How did you find out ? What were the circumstances ? How long was the affair ? 

The answers to the above can shed light on whether she is truly sorry or just sorry she got caught.


----------



## happyman64 (Jan 12, 2012)

n'needofhope said:


> It has been 6 months since I caught my wife cheating, we meet with a Marrage Counseler but it still seems that any time I tell her how much I have been hurt by this she becomes angry and defensive. I just want to know has anyone ever really rebuilt a Marrage after a wife cheats on them?


NNOH

Tell us more about your background, the affair and where you think the two of you are as far as your marriage.

HM


----------



## wranglerman (May 12, 2013)

After the house has burned down you have to decide whether to stay and rebuild or to move out and move on.

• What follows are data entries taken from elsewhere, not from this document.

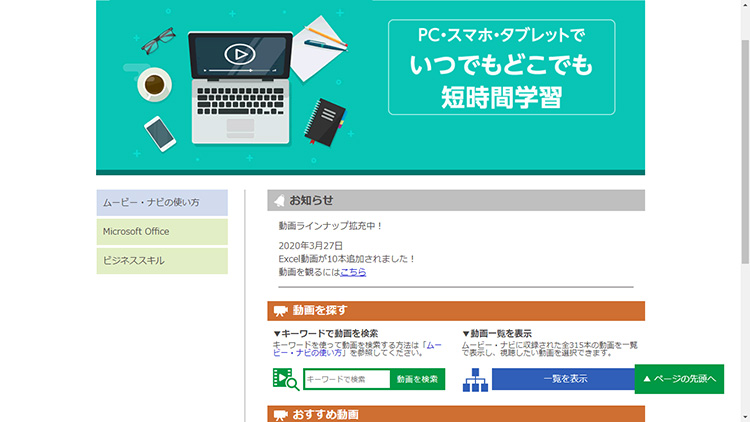Click the vertical page scrollbar
Viewport: 750px width, 422px height.
coord(744,200)
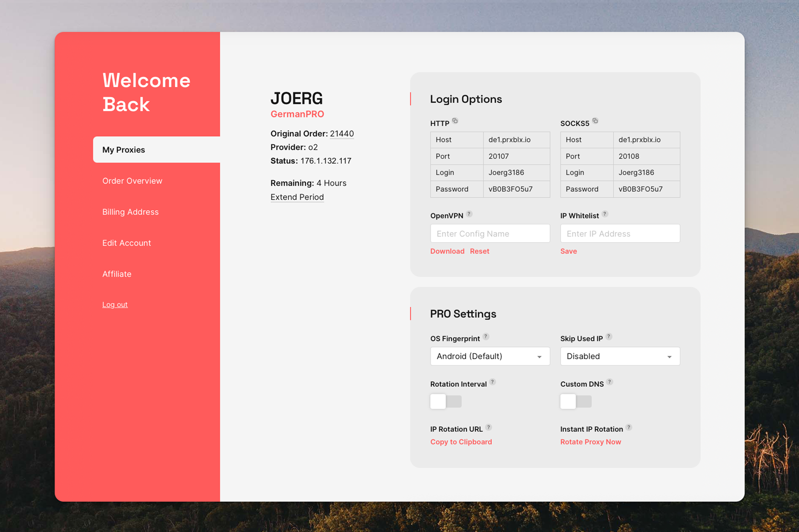Screen dimensions: 799x532
Task: Click the Rotation Interval help icon
Action: 492,383
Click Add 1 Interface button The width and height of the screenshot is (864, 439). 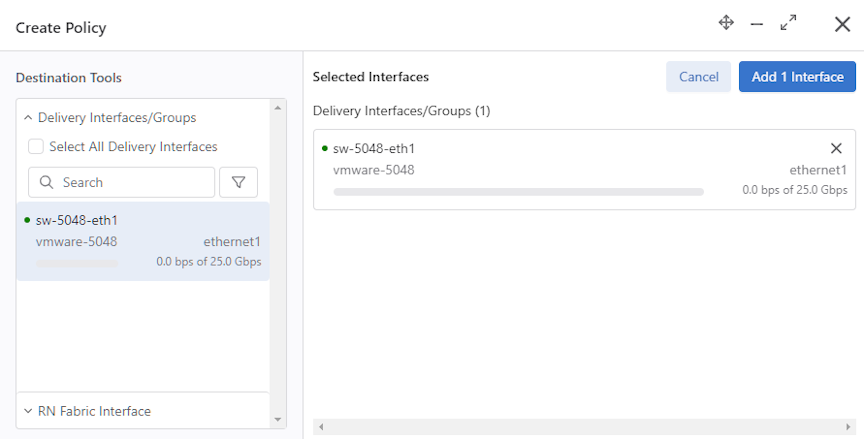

Some of us stay and try to rebuild and are successful, some try but ultimately fail due to the truth not being known fully or the damage was just too severe to be recovered from.

Do you want to share your story so we can try to be a bit more help for you?

6 months is not so long, I still wonder whether it is worth keeping on everyday and I am 2yrs out.


----------



## workindad (May 7, 2011)

Your wife sounds selfish and unremorseful. 

Are you sure reconciliation is the best path for you?
_Posted via Mobile Device_


----------



## hopefulgirl (Feb 12, 2013)

http://www.lindajmacdonald.com/HOW_TO_HELP_11-06-10_FINAL_pdf-.pdf

This short easy to read book, How to Help Your Spouse Heal From Your Affair, is available at the link above for reading free online. But I ordered a hard copy and highlighted parts I especially wanted my husband to read and then gave it to him.

It really helps unfaithful spouses to "get it" because most of them really don't. We can't begin to heal until they truly get our pain and truly begin to empathize with us. I highly recommend it.


----------



## Thorburn (Nov 23, 2011)

Wideopn Dave has posted what I gave my wife in 2012. She read it then discarded it and did nothing. I found out she never ended the A. When my wife repented and came clean in April 2013 I gave this to her again. She read it, highlighted portions of it and keeps it in her Bible. She got it and understands it. In 2012 she could care less about me and I now see she was all about the XOM.

1. Personally I would recommend ending MC. She is not ready for it and right now it seems all one sided. 
2. The anger and defensivness is a hugh sign that she is not remorseful and it is still all about her selfishness.
3. Start the 180.
4. Start distancing yourself from her. I suspect you look pathetic to her. Many of us have been where you are and have done the very same thing. In your case, like mine in 2012, it does not work.
5. You have to be willing to end this marriage in order to have any chance of saving it. And it may well end the marriage, but in just ths few sentences you have written she is not in the marriage and is not into you.
6. If you really want to see a change, then file for divorce and mean it.
7. I have been through false R, most folks on TAM saw it for what it was, and I kept on, and in hindsight I was pathetic. I am now in real R, but I had started the paperwork for D and I meant it and then my wife repented and came clean.
8. R is not for the feint of heart. It takes courage and wisdom to navigate it. To some you will look like a fool if you attempt R after what your wife has done to you. But the decision to R or D is in your hands. Right now you are not in R. YOU ARE NOT IN R. Your wife is selfish and by her emotional state of anger and defensiveness she is telling you to "F" off. When you file for D you get to tell her by your actions to "F" off.


----------



## badmemory (Jul 31, 2012)

happyman64 said:


> NNOH
> 
> Tell us more about your background, the affair and where you think the two of you are as far as your marriage.
> 
> HM


Yes, please give us the details so that we can advise you better. The more you tell us, the better that advice will be.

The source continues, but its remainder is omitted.